This article was reprinted with the permission of the Fogarty International Center at the National Institutes of Health.
Fevers are often assumed to be a sign of malaria in Africa - where precise tests for disease diagnosis are not widely available. If left untreated, malaria can sometimes progress rapidly and even cause death. But if over-treated, it can contribute to proliferation of drug-resistant malaria. In Tanzania’s mountainous regions, there are few mosquitoes so other febrile diseases are more likely than malaria.
While studying HIV/AIDS coinfections in the east African country, Fogarty grantee Dr. John Crump came across patients who were admitted to hospitals with severe fever. When they were tested for malaria, only 1-to-2% were positive, said Crump, a Duke University faculty member.
“When we looked at the causes of fever, we started to realize how important bacterial zoonoses were as a cause of febrile illness,” Crump said. Not only do these diseases affect human health but they also have financial implications. If animals are sick, they may produce less milk, suffer pregnancy loss and the young may fail to develop normally.

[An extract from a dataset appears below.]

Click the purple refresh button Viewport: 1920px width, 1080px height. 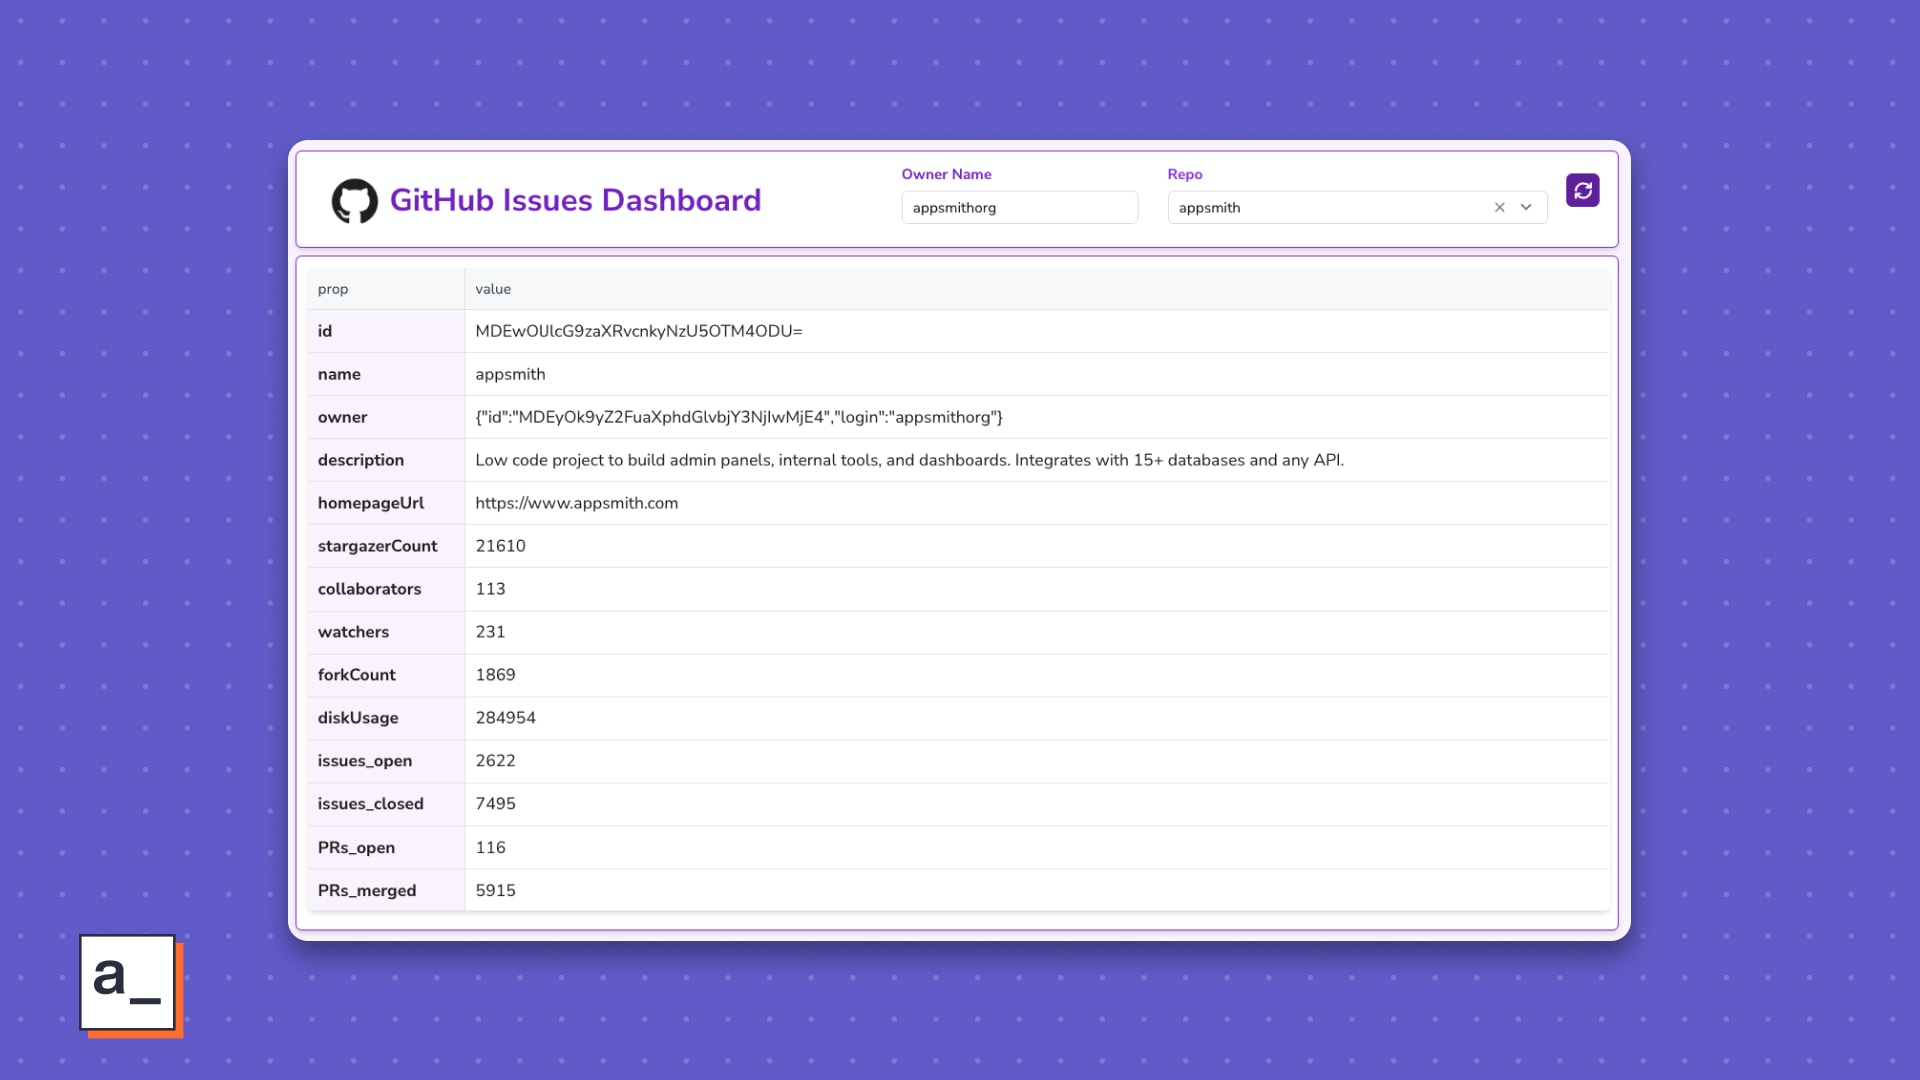[x=1582, y=190]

Many Tanzanians raise small quantities of goats and poultry at home. “At one end of the spectrum you’ve got pastoralists, like the Maasai, who live a nomadic lifestyle in very close association with large mixed herds of cattle, sheep and goats. They have the most intense contact with animals and so have the highest disease risk and the greatest dependence on livestock for their livelihoods,” explained Crump. Meanwhile, smallholder farmers seen around the city of Moshi tend not to graze their small herds, keeping them unexposed to other animals.
Crump formed a team of researchers to better understand the underlying issues and answer questions including: What do primary care practitioners believe to be causes of fever? What do they know of bacterial zoonoses? What do district veterinary offices and other livestock sector communities understand about infections?
“It made sense that social science was needed to shed light on those topics,” said Crump. “One Health is a way of working with people from various disciplines in human, animal and environmental health that fits perfectly with the kinds of research questions we face in Tanzania.”
He and his team established a surveillance project to track three zoonotic diseases: leptospirosis, Q fever and brucellosis. The work included estimating disease burden, studying clinical approaches, researching risk factors to determine prevention strategies and testing diagnostics. Practical tasks included literature reviews, patient surveys and statistical analyses. Crump and his team published about 30 journal articles during the project. In one paper, brucellosis was determined to be endemic in northern Tanzania, with 35 cases per 100,000 persons. Another article outlined the etiology, epidemiology, clinical presentation, diagnosis, treatment and prevention of brucellosis, leptospirosis, Q fever and rickettsioses.
All told, Crump believes the project’s greatest impact has been unmasking the concurrent problems of malaria over diagnosis and bacterial zoonoses under diagnosis, while pushing patient management toward new approaches for those without malaria. “We’re seeing less empiric treatment for malaria - more withholding of antimalarials if there’s a negative malaria diagnostic test - and consideration of alternative causes of severe fever. Hopefully that’s resulting in better outcomes for patients,” said Crump.
Additional results have also “flowed out of the research,” said Crump, who points to the “Not Every Fever is Malaria” campaign. “The WHO malaria treatment guidelines have also changed - I can’t say we’re entirely responsible for that - but the guidelines now say do a test for malaria first and only use antimalarials if the test is positive.” This major policy shift likely took into account additional research by others as well as increased testing, still all of it “has confirmed that malaria over diagnosis is not just a problem in Tanzania, but in many places that were once endemic for malaria but are no longer due to successful malaria control activities,” he said.
Crump considers improved infrastructure another significant outcome of his Fogarty work. Training, says Crump, and the capacity building for the research platform is possibly the most important thing.
“It’s a long game, but ultimately the goal is for our Tanzanian partners to increasingly garner external support for their research.”